Et ceci n’est qu’un bref aperçu en surface de la guerre contre le terrorisme. Quiconque s’y intéresse comprend beaucoup mieux l’enjeu à désigner ses ennemis comme terroristes.
*David Petraeus organise et coordonne les frappes au Yémen avec Saleh qui a pour rôle de couvrir les États-Unis : « Nous continuerons d’affirmer que les bombes sont les nôtres, pas les vôtres. » lui assure-t-il. Petraeus est général commandant de l’Opération liberté irakienne qui déclenche la guerre en Irak en 2003, il créé et organise les forces armées irakiennes entre 2004 et 2005. Il rentre ensuite aux États-Unis pour réécrire le manuel de contre-insurection de l’US Army. Il est passioné par Galula, théoricien français de la contre-insurrection en Algérie qui a appris des erreurs de l’Indochine et s’est inspiré de la guerre civile en Grèce pour affronter le FLN. Il est à l’origine du savoir faire français, des tortures, exactions et massacres commis en Algérie, qui se répand dans le monde entier dès la fin des années 60.

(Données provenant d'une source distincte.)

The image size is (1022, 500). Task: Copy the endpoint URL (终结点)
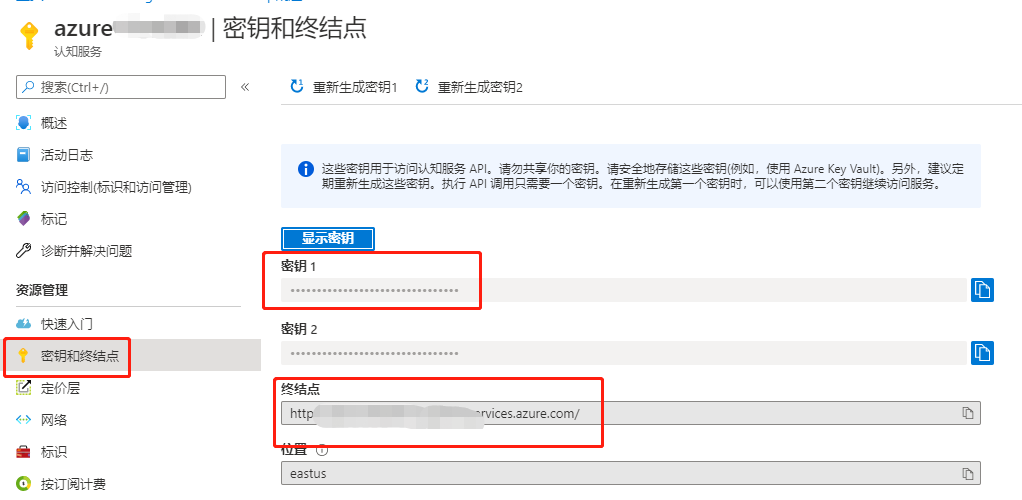968,413
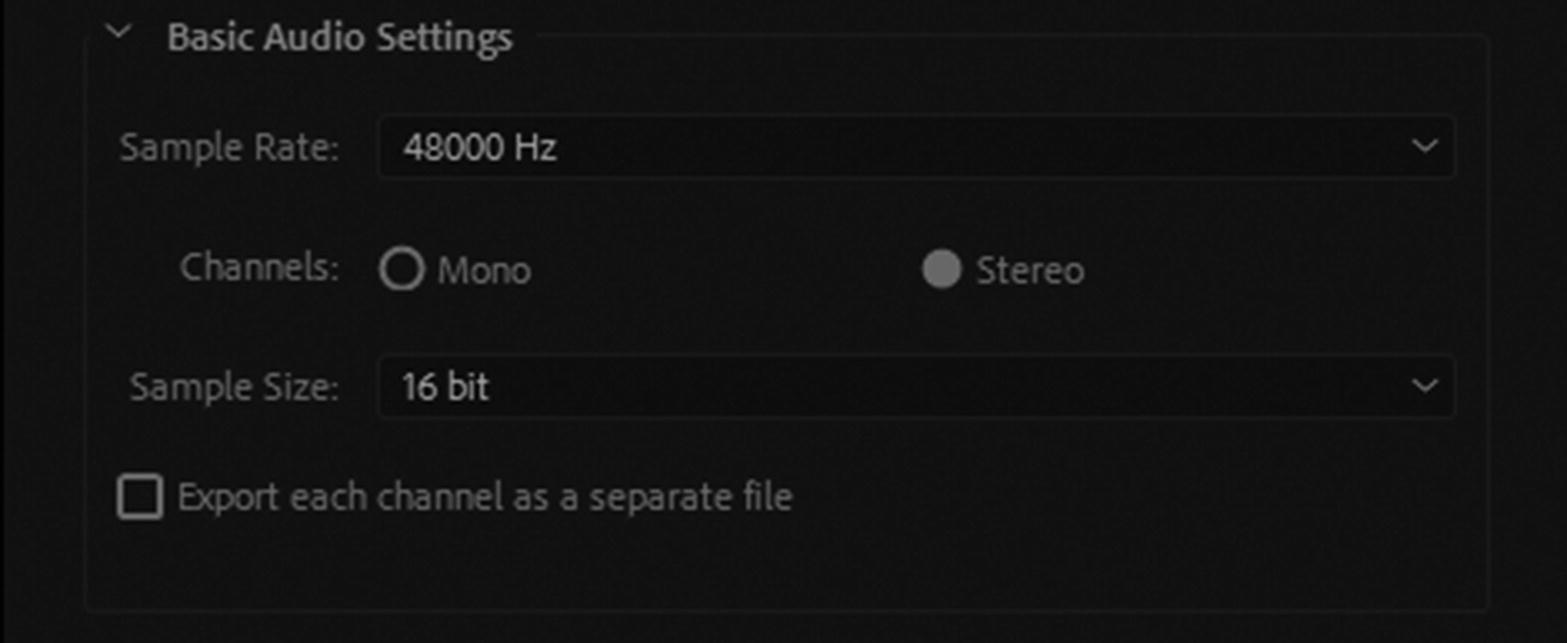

Petraeus prend en 2007 le commandement de la coalition militaire en Irak, puis le commandement central des États-Unis qui supervise les opérations en Irak et en Afghanistan en 2008. En 2010 il devient chef des troupes de l’OTAN et de l’ISAF et prend la tête de la CIA de 2011 à 2012, intensifiant les frappes de drones et les massacres civils au Pakistan (874 civils assassinés par drones). Sa carrière s’arrête net en 2012, obligé de démissionner suite à un scandale d’adultère et de divulgations d’informations classées secret défense à sa maîtresse qui est une journaliste chargée de sa biographie.